たとえば、新興国で貧困を解決するための事業活動を⾏う、⽇本でいえば、⼈⼝が減少している地域であえて消費者サービスをビジネスとして展開する、といった取り組みです。
こうした志向が「社会と経済の全体的な発展」という“新たな”局⾯をもたらすことにもつながると思われます。

ただし、その「社会的なニーズ」をとらえ、そこに⼀歩を踏み出し、事業として成⽴させていくためには、「その(社会的な)課題、“困っている”ことや“より良くあってほしい”ことを解決したいから」という使命感や価値観、「責任」の意識がより求められるのではないでしょうか。
CSVのアプローチは、これまで市場ではなかったところに市場を創っていくことを意味します。
これは魅⼒的であると同時に、挑戦と、忍耐と、⼀層の創造性が要求されるものです。
効率だけを考えれば、なかなか「割の合わない」事業かもしれません。そうした難易度の⾼い事業活動を推し進めるためには「利益」という結果と共に「社会性」という動機も必要です。

M.ポーターがCSVの考え⽅を展開するにあたっては、企業と社会の関係についての考え⽅の変化が背景に挙げられていました。
⽇本の企業にとってのCSVやCSRを考える際には、そうした背景や前提がそのまま、⽇本での考え⽅や、私たちの⽇々の事業活動にあてはまるのかを、考慮しておく必要があります。
私たち、あるいは⽇本の組織は、(M.ポーターが前提としているように)⾃社の(短期的な)利益“だけ”をめざして事業活動を⾏ってきたのでしょうか。
グローバル化が進むにつれて、企業を、その所在する国との関係で語っていくことは、次第に意味を持たなくなってくることでしょう。しかし今のところ、企業の⽂化や価値観は、その所在する場所の⽂化や価値観の影響を受けているとみる⽅が適切です。

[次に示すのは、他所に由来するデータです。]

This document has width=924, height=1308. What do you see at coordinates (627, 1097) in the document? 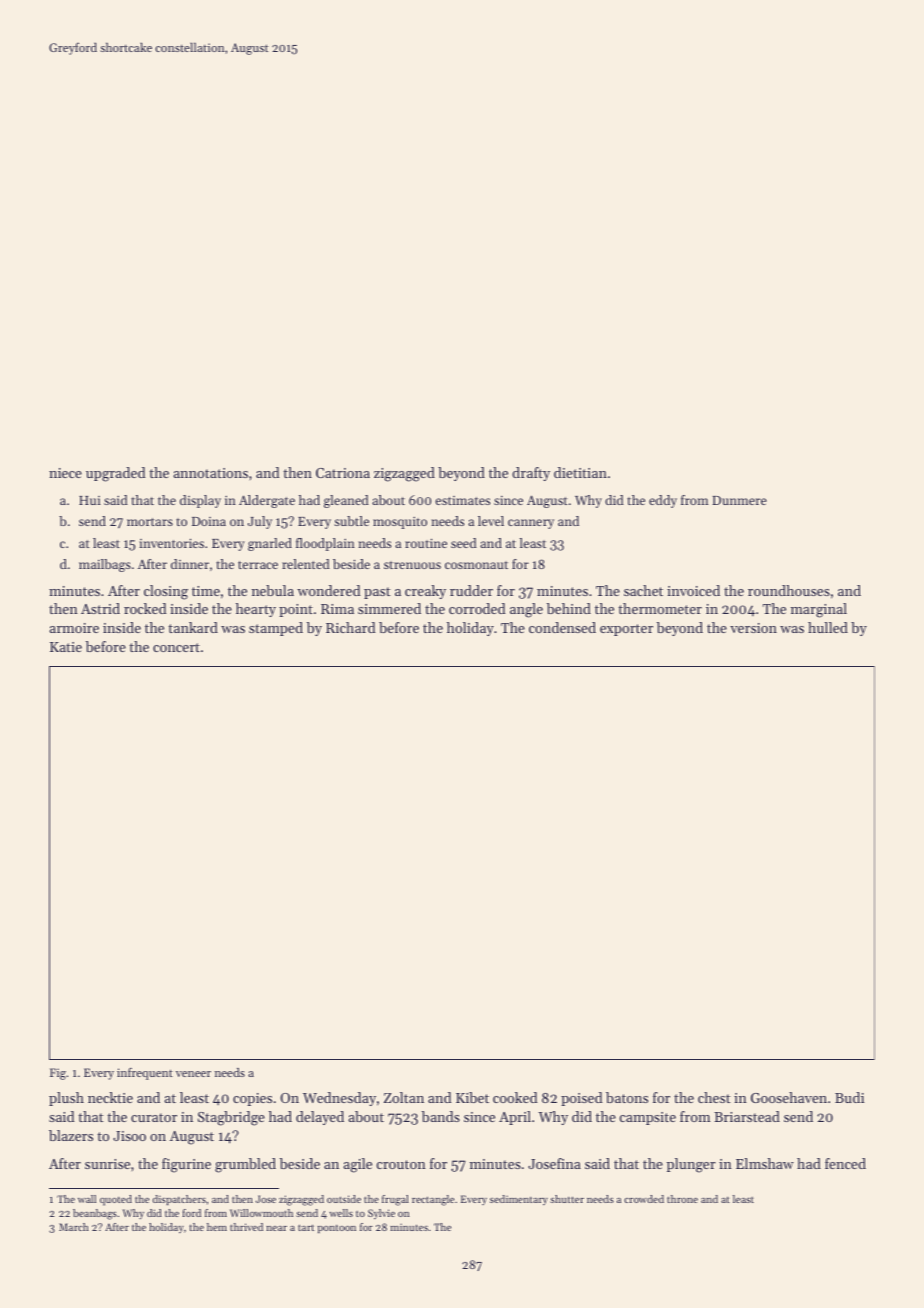
I see `batons` at bounding box center [627, 1097].
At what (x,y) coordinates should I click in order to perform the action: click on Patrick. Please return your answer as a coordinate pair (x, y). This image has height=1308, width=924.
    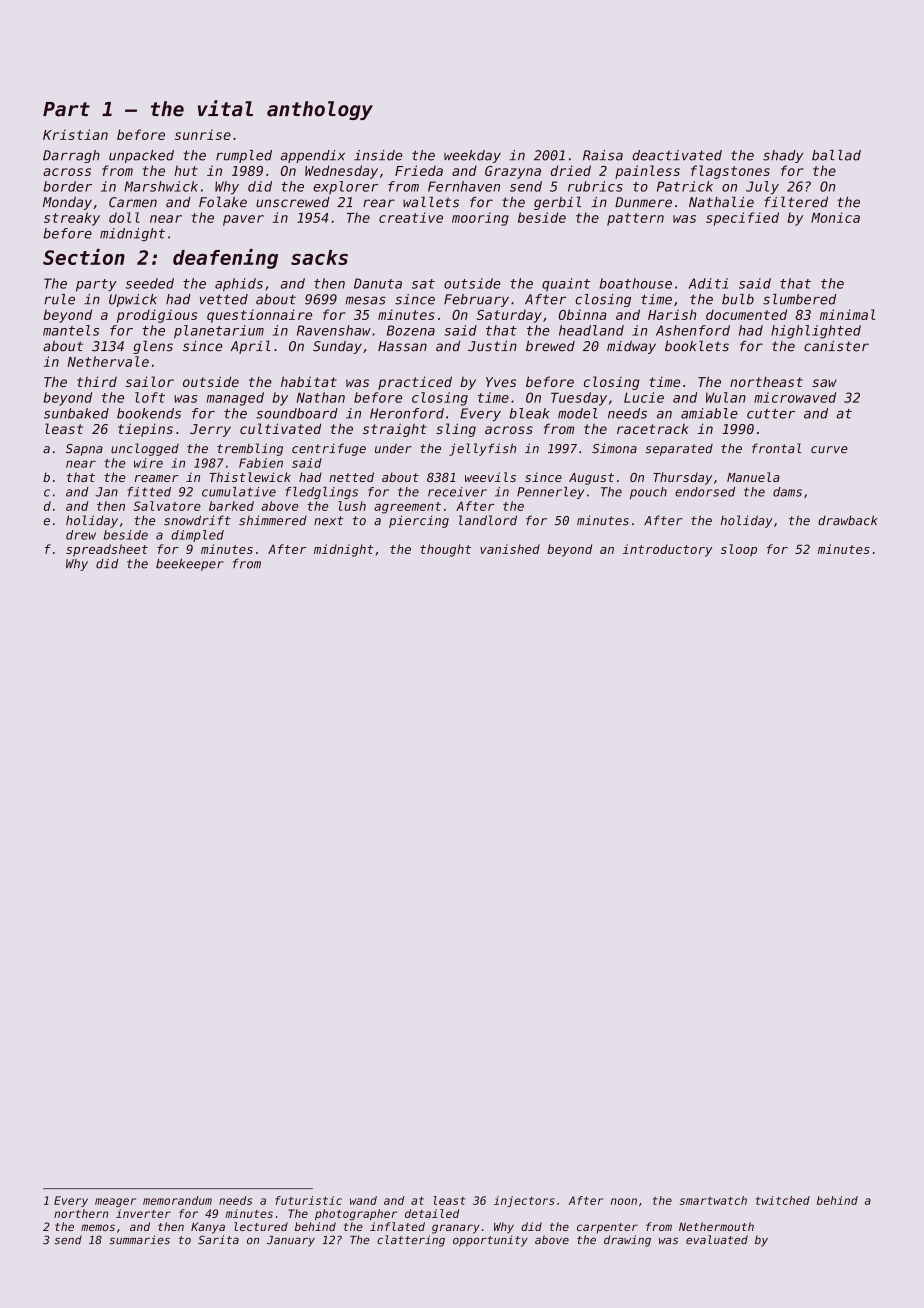
    Looking at the image, I should click on (685, 186).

本連載の第1回で、「企業と社会」に関する“グローバルな”状況を若⼲ですが概観し、⽶国、欧州、そして⽇本のアプローチの仕⽅の違いに触れました。CSRという考え⽅についても同様で、⽶国のCSRはどちらかと⾔えば寄付や慈善活動、そして地域社会への貢献に主眼が置かれ、「結果としての利益をどう配分するか」の問題として扱われていると感じます。
これに対し欧州では、持続可能性や事業活動のあり⽅(プロセス)そのものの「責任」が問われているように思われます。その背景には、各々の歴史や、各々の社会の状況・⽂化・課題があります。

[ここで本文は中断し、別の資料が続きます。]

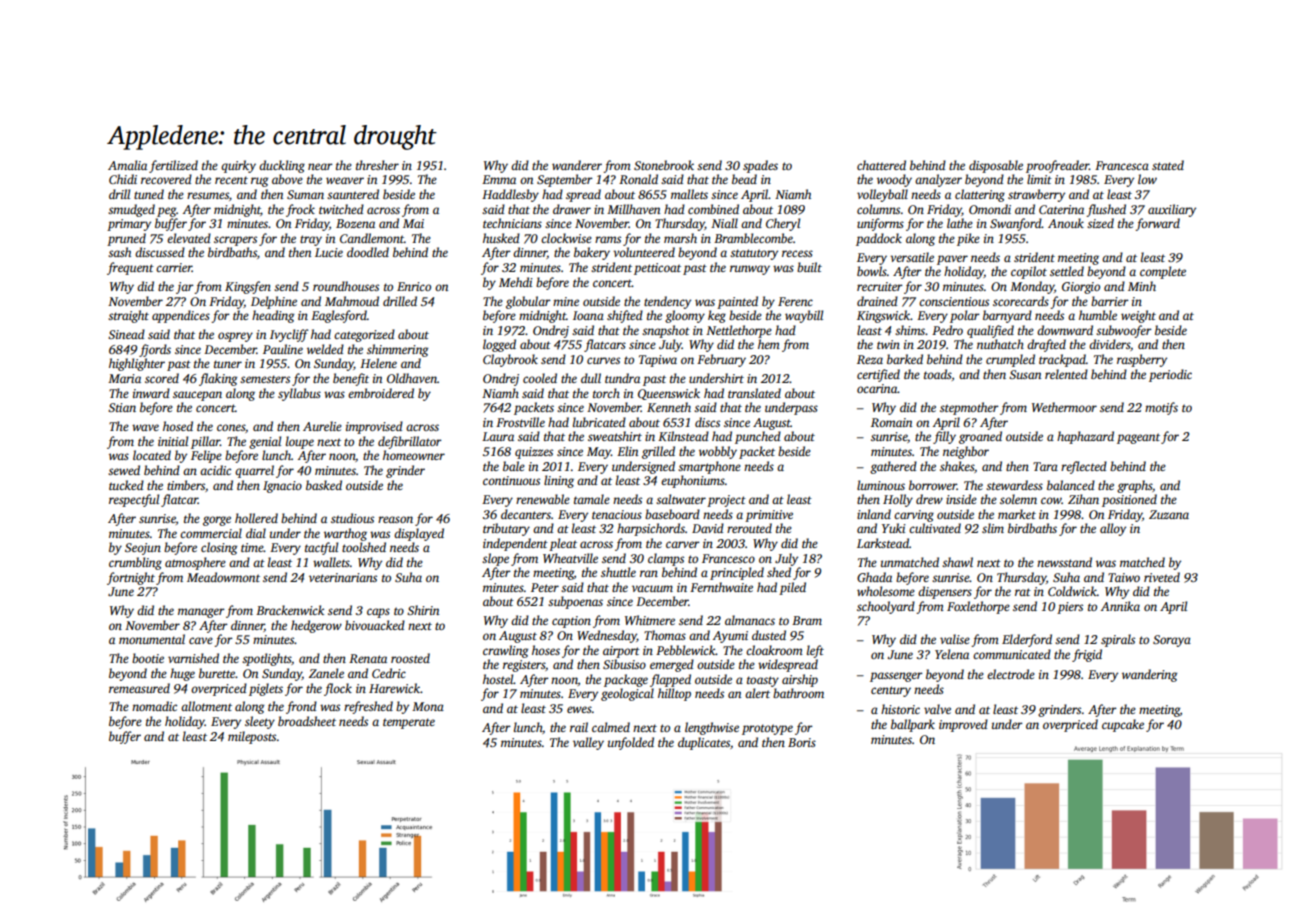 The width and height of the screenshot is (1308, 924). What do you see at coordinates (1120, 606) in the screenshot?
I see `Annika` at bounding box center [1120, 606].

CSVの議論も、決して「どの国の企業」ということを特定したものではありませんし、多くのことを学び、考えさせられるアプローチです。ただし、そこでの前提や、対⽐されている「CSR」のとらえ⽅は、⽇本のそれとはやや異なっているように思われます。

⽇本でもCSRはさまざまな捉え⽅をされています。多くの企業が発⾏するようになった『CSR報告書』を拝⾒したり、実際にCSRのご担当者とお話をさせていただいたりすると、非常に多くの取り組みを、試⾏錯誤しながら、より良いものにしていこうと努⼒されていることが分かります。
そこにはたしかに「慈善的な活動」「本業に関連はあるけれども、本業そのものとはやや離れた活動」もあります。しかし、⽇本の多くの組織がCSRに取り組むにあたり、⼤切にされていることは、やはり、「本業を通じた社会貢献」という⾔葉に集約されるのではないでしょうか。この「本業を通じた社会貢献」という考え⽅は、「CSV(経済的な価値と社会的な価値を共に⽣み出す)」と、すでに通低しているように思います。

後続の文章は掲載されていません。